WAT GLEN MARTENS ZÓ GOED MAAKT
“Ik doe gewoon waar ik zin in heb.” Glenn Martens heeft het met zijn eigenwijze motto inmiddels ver geschopt. Ik sprak de Belgische modeontwerper precies tien jaar geleden in Amsterdam, waar hij zijn eerste collectie toonde.
Tijdens dit gesprek uitte Martens zijn zorgen over het vinden van verkooppunten. ‘Maar,’ vervolgde hij optimistisch ‘om daarom nou te stoppen?’ Hij zette door. En hoe! Afgelopen januari debuteerde Glenn Martens met een haute-couturecollectie voor Jean Paul Gaultier. Verfrissende, extravagante jurken, maar ook draagbare looks, waaronder een gebleekte oversized jeans gedragen met een verfijnd zijden korset. Als artistiek directeur van Diesel toonde hij in juni zijn eerste, deels duurzame, denimcollectie. Uiterst draagbaar. Martens eigen merk heet Y/Project en heeft een conceptuele insteek. Denk aan broeken met gedraaide pijpen en jassen met meerdere kragen. Klanten die hierin de aandacht trekken zijn Rihanna, Kim Kardashian en Gigi Hadid.
Allround-designer Glenn Martens studeerde in 2008 af aan de Antwerpse Academie voor Schone Kunsten. Hij kon meteen aan de slag als juniordesigner bij Jean Paul Gaultier. Het was dus geen toeval dat de iconische Gaultier hem vroeg om (eenmalig) haute couture te ontwerpen. Martens’ talent werd ook herkend door de jury van de prestigieuze Andam Grand Prix (€250.000).
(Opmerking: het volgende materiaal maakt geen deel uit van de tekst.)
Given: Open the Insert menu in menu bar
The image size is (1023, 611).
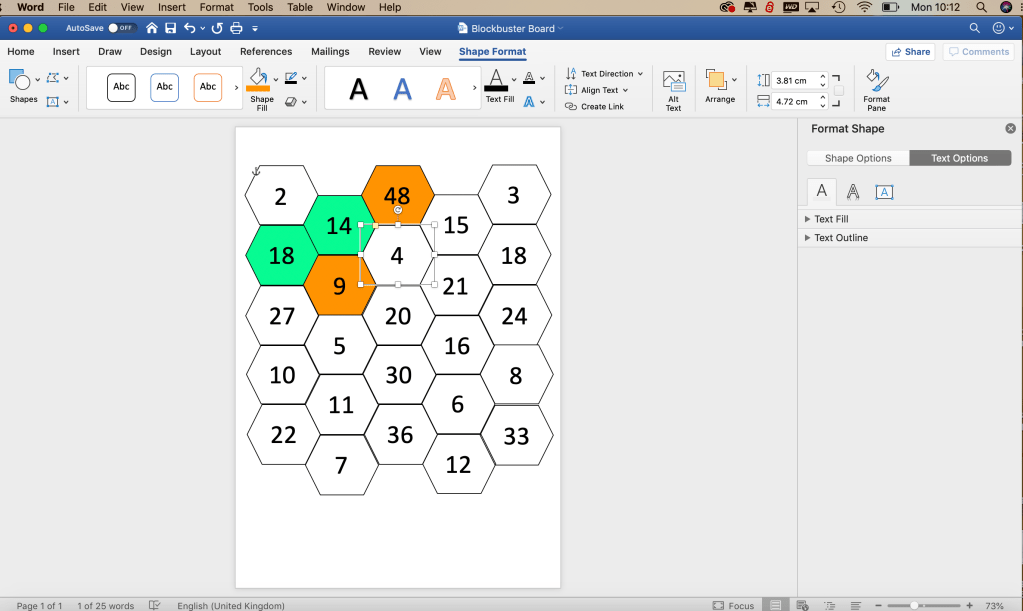Looking at the screenshot, I should pos(172,7).
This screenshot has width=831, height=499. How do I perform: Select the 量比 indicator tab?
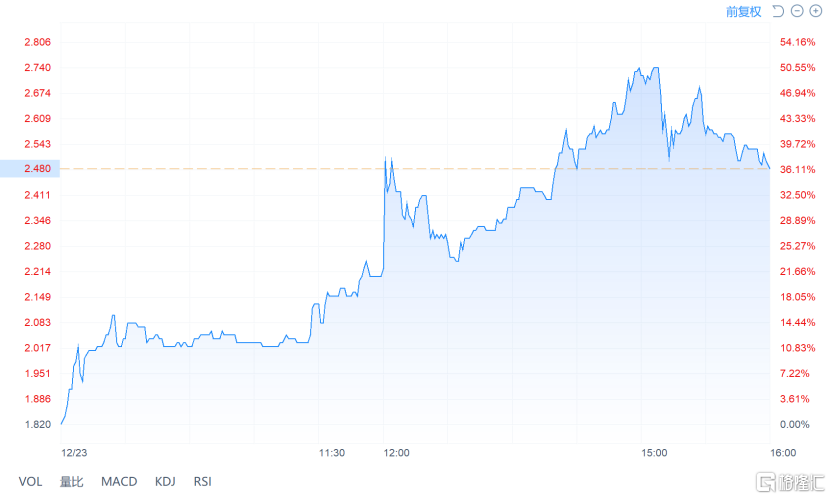(x=72, y=482)
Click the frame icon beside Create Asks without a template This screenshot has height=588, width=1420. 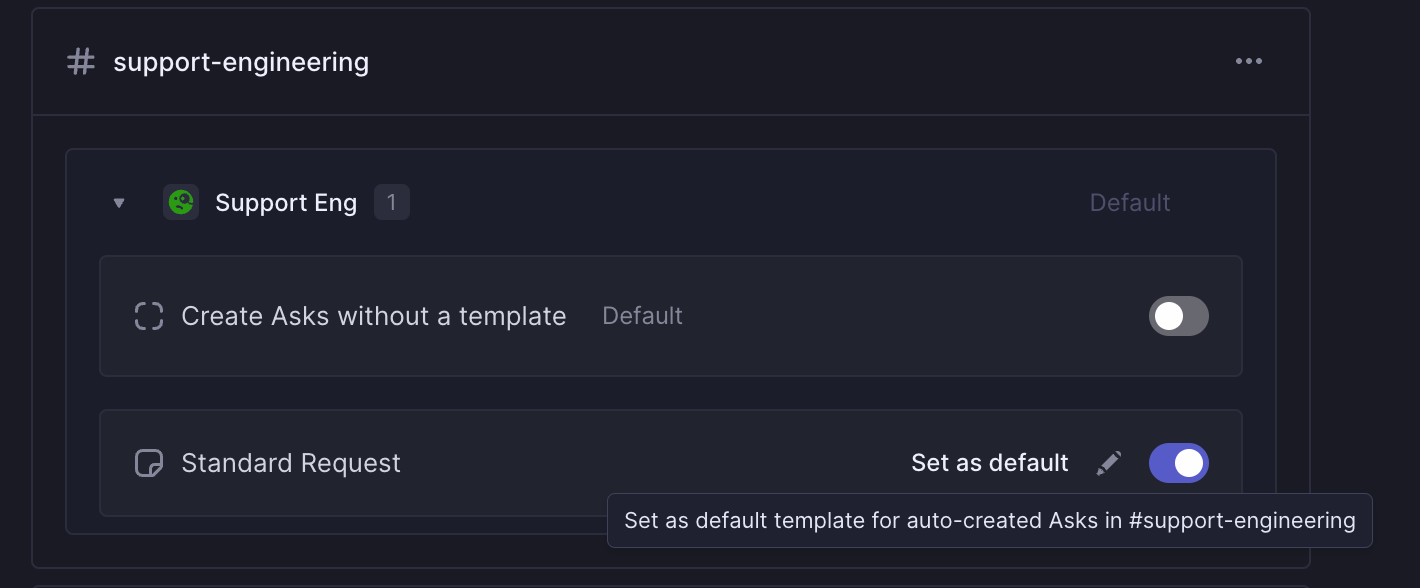[x=148, y=316]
Glenn Martens, besloot ik, was een designer om te blijven volgen. Ik zag zijn eerste grote vrouwenshow in een kille Parijse tombe, waar de botten van Marie-Antoinette en Lodewijk de Zestiende ooit lagen. Luguber, maar de ‘strenge’ kleding was draagbaar en ingenieus gemaakt. De collectie leverde de verlangde verkooppunten op én de interesse van Renzo Rosso, de oprichter van Diesel, het luxe denimlabel dat in de jaren negentig adverteerde met de slogan ‘For Successful Living’. Want bij Diesel draaide het in die tijd niet alleen om mode. Met advertenties van bijvoorbeeld kussende gaykoppels maakten ze statements. Martens, toen een skateboardende tiener, kocht op zijn 18e zijn eerste Diesel-jeans in zijn geboortestad Brugge, dat hij typeerde als Disneyland. ‘Ik heb er goede herinneringen aan. Mijn vader vertelde over de stad altijd sprookjesachtige verhalen. Zelf hou ik ook van verhalen, als kind had ik al een bibliotheek met boeken over Egypte. Als op school kinderen spreekbeurten hielden over hun kat, koos ik altijd een geschiedkundig onderwerp.’ (Tombe! Marie-Antoinette!)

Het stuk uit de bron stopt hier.